Science has changed considerably in recent decades and continues to change at a remarkable rate. Many of the changes concern how science is done. Computer simulations are used to make predictions and to propose explanations. Gigantic databases of information—collections of ‘big data’—are analyzed for patterns, to generate and test hypotheses. New areas of interdisciplinary science are forming, which involve attempts to integrate approaches from the older natural scientific disciplines of chemistry, physics, and biology. AI is being used to perform tasks that humans simply cannot. On the horizon are AI scientists.

To what extent can experiments done on computers—computer simulations—stand in for experiments done ‘for real’, in the laboratory or the field? How can conflicts about what counts as a good method of inquiry, between scientists working in different areas, be resolved effectively? How does the changing social structure of science bear on what we should expect future science to produce? What are the advantages and disadvantages of having AI perform specific functions in future science? How might AI best be deployed?

This project combines the expertise of both philosophers and scientists. We work together to examine some of the difficulties created by these new approaches and emerging developments, and tackle some of the interesting questions that they raise about the future of science. Our research will impact major issues in the philosophy of science, such as the limits of what science can achieve given methodological and epistemic trends created by technological changes in contemporary science. We will also produce results with practical significance for science, such as suggestions for improving  interdisciplinary research collaborations and institutions.

Current Research Themes

AI in Contemporary and Future Science

AI techniques are increasingly used in science, with striking and remarkable results.
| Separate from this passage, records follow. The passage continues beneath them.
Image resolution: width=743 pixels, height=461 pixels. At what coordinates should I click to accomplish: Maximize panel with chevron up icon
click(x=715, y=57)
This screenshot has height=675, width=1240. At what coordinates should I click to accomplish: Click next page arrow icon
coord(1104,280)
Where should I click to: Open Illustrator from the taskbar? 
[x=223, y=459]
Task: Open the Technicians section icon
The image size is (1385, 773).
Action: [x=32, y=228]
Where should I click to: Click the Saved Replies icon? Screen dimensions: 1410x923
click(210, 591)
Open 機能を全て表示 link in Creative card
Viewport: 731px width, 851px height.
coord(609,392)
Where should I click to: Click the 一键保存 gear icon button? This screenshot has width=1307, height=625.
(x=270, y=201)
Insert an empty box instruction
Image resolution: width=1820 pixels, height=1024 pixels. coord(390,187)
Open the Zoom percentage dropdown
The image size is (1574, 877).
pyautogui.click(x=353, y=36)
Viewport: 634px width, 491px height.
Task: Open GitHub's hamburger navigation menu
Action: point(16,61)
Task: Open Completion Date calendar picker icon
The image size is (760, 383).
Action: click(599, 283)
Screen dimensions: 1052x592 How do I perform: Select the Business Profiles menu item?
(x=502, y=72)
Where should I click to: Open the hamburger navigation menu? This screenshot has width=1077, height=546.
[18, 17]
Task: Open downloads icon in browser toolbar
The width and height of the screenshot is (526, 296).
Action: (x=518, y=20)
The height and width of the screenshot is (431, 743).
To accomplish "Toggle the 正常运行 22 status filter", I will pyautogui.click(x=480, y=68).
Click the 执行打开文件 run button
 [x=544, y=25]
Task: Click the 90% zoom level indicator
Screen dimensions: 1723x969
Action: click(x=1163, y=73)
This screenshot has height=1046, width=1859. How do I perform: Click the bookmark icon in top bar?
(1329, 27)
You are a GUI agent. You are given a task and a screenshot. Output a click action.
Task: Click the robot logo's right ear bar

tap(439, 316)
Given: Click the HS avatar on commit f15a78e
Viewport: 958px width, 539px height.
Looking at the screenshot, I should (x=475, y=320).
Yet philosophers of science are only beginning to grapple with this development as it pertains to contemporary science and its ramifications for future science. 

Our work brings together philosophers of science and working scientists to address some of these issues. This work focuses on the ways AI techniques are used in various scientific subdisciplines, including radio astronomy and gravitational wave astrophysics, and the resultant challenges for future science in these areas. 

Specific topics of investigation include supervised vs unsupervised AI techniques for scientific discovery, how AI is being used to complement and supplant citizen scientists, and parallels between ML and traditional modelling techniques. 

Interdisciplinarity and Peer Review

"Publish or perish" is a familiar requirement in contemporary science. Since funding is necessary for most science projects, "funding or perish" is also a requirement for many professional scientists, and a lot of funding must be obtained by peer reviewed applications. While peer review is important, nobody denies that it is imperfect. Thus, there are many proposals on how to improve various features of the process. New technologies and methods, such as AI systems and alternative funding mechanisms are controversial issues in science studies.

However, we currently lack any sort of theoretical framework for systematically evaluating reform proposals. Without such frameworks, it is very easy for reformers and their critics to talk past each other, or for reformers to neglect important considerations.

We are looking at different criteria that might be included in such a framework, and applying them to the evaluation of reforms of peer review. To guide our work, we are also interviewing and working with scientists. Ultimately, we aim to assist and enrich the debates about peer review.